**TASK OBJECTIVE**
Print, exactly as written, the line containing "Task: Click the soft clip link channels icon" and every line after it, ending with the final line of the data below.

**INFORMATION GIVEN**
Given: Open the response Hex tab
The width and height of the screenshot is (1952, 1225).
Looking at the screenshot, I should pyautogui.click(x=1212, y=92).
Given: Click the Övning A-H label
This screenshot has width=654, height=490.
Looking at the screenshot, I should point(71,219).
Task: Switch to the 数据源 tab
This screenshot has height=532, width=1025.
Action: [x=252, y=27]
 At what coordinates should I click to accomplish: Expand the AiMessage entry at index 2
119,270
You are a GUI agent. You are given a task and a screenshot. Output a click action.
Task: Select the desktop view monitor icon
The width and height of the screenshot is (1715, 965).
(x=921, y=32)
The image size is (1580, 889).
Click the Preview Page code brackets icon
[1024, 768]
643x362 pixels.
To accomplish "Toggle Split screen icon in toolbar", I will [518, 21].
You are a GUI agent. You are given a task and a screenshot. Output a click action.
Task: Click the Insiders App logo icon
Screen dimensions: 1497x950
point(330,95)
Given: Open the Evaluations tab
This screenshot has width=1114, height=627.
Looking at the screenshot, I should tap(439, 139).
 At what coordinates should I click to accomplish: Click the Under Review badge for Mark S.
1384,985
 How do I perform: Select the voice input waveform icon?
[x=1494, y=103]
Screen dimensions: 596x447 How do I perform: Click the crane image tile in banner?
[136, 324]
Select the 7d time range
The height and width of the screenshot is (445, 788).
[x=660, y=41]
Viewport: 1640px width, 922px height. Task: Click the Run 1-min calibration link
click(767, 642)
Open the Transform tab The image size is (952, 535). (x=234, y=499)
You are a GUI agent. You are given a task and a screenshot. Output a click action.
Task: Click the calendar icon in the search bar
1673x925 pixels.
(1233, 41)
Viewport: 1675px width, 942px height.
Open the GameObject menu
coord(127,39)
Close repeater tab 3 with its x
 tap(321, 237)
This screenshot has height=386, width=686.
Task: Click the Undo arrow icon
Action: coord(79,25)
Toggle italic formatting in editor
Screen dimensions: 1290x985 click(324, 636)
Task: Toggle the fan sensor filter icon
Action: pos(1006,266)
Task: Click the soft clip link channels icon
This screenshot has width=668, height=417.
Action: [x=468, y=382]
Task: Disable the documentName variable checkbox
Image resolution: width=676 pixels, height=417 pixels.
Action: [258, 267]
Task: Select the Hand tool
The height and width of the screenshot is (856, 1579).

**RESPONSE TO THE TASK**
Task: Click the soft clip link channels icon
This screenshot has width=668, height=417.
Action: [x=468, y=382]
Task: Disable the documentName variable checkbox
Image resolution: width=676 pixels, height=417 pixels.
Action: [258, 267]
Task: Select the Hand tool
The height and width of the screenshot is (856, 1579).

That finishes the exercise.